TASKS:
1. Decide whether each statement agrees with the article on accommodating a full-time employee with part-time hours, shown below: (a) the physician expected Hostettler's condition to subside within six months; (b) Wooster refused Hostettler's request for a longer leave; (c) Hostettler's supervisor criticized her work in her annual performance review. Answer yes or no for each, and quote the deciding words of the article.
2. According to the article on accommodating a full-time employee with part-time hours, which court decided Hostettler v. The College of Wooster?
3. Reproduce the stretch of the article on accommodating a full-time employee with part-time hours from "Working full-time hours" through "granted the request.".

DOCUMENT PASSAGE:
================================

When an Employer Must Accommodate a Full-Time Employee with Part-Time Hours

Working full-time hours is an essential function of a full-time job, right? Not necessarily, said the Sixth Circuit Court of Appeals in a Hostettler v. The College of Wooster. When the job can be done on a reduced schedule, at least in the short term, employers have a duty to accommodate.

Hostettler involved a human resources professional who Wooster hired well into her pregnancy. Wooester promised to allow her twelve weeks of leave even though she would not eligible for leave under the Family Medical Leave Act or state law. Unfortunately, Hostettler suffered from significant postpartum depression after the birth of her child. At the direction of her physician, Hostettler requested a longer leave. Wooster complied, and granted the request.

Later, Hostettler’s physician recommended she return to work on a part-time basis. The physician believed Hostettler’s condition would subside within six months. In other words, this was not a request for permanent part-time employment. Initially, Wooster allowed Hostettler to return part-time. It appeared Hostettler was able to perform all of her job duties in her shortened schedule. For two months, the part-time arrangement seemed to work and Wooster did not raise any concerns with Hostettler. In fact, her supervisor complimented Hostettler's work in her annual performance review. Hostettler even volunteered to start working longer days in anticipation of returning full time.

================================

Saved data entries:
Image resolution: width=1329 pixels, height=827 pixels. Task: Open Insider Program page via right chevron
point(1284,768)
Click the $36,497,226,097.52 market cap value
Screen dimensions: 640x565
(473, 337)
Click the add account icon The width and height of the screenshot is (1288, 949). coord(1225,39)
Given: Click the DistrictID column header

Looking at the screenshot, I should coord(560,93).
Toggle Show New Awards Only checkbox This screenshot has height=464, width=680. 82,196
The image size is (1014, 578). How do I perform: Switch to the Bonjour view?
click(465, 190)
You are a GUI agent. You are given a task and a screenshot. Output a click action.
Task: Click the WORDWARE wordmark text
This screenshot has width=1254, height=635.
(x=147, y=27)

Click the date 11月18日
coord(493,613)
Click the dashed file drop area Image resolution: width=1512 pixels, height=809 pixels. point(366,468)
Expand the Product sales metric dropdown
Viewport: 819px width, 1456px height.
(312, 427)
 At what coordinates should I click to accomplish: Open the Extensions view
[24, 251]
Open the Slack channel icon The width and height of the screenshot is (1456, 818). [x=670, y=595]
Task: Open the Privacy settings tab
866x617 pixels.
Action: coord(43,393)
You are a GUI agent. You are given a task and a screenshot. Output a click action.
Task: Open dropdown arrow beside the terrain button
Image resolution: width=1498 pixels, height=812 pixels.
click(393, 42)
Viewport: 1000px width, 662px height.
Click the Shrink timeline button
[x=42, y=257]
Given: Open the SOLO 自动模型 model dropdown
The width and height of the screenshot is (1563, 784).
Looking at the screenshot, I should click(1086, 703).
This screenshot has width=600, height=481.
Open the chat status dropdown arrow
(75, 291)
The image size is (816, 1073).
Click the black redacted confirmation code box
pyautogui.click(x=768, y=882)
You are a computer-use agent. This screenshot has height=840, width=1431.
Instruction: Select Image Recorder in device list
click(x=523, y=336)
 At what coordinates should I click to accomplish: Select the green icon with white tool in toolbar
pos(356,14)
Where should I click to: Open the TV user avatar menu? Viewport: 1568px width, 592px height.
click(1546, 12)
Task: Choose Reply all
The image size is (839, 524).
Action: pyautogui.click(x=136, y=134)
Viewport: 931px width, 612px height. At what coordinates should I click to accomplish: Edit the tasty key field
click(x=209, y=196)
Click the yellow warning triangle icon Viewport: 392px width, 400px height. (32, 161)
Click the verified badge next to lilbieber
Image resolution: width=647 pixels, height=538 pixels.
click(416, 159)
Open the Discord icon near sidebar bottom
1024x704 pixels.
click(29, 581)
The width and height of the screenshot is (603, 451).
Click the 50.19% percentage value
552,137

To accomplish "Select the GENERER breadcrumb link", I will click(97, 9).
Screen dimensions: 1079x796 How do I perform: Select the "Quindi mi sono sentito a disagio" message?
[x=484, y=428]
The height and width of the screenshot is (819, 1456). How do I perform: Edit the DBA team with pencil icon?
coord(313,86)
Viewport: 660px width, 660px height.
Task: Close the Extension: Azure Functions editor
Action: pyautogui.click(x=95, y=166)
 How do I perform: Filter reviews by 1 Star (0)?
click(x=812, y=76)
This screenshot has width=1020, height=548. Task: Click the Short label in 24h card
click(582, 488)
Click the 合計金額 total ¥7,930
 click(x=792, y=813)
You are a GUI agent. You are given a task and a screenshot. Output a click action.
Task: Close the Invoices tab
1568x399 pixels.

================================

LIST OF ANSWERS:
1.
(a) Yes: "The physician believed Hostettler’s condition would subside within six months."
(b) No: "Wooster complied, and granted the request."
(c) No: "In fact, her supervisor complimented Hostettler's work in her annual performance review."

2. The Sixth Circuit Court of Appeals.

3.
Working full-time hours is an essential function of a full-time job, right? Not necessarily, said the Sixth Circuit Court of Appeals in a Hostettler v. The College of Wooster. When the job can be done on a reduced schedule, at least in the short term, employers have a duty to accommodate.

Hostettler involved a human resources professional who Wooster hired well into her pregnancy. Wooester promised to allow her twelve weeks of leave even though she would not eligible for leave under the Family Medical Leave Act or state law. Unfortunately, Hostettler suffered from significant postpartum depression after the birth of her child. At the direction of her physician, Hostettler requested a longer leave. Wooster complied, and granted the request.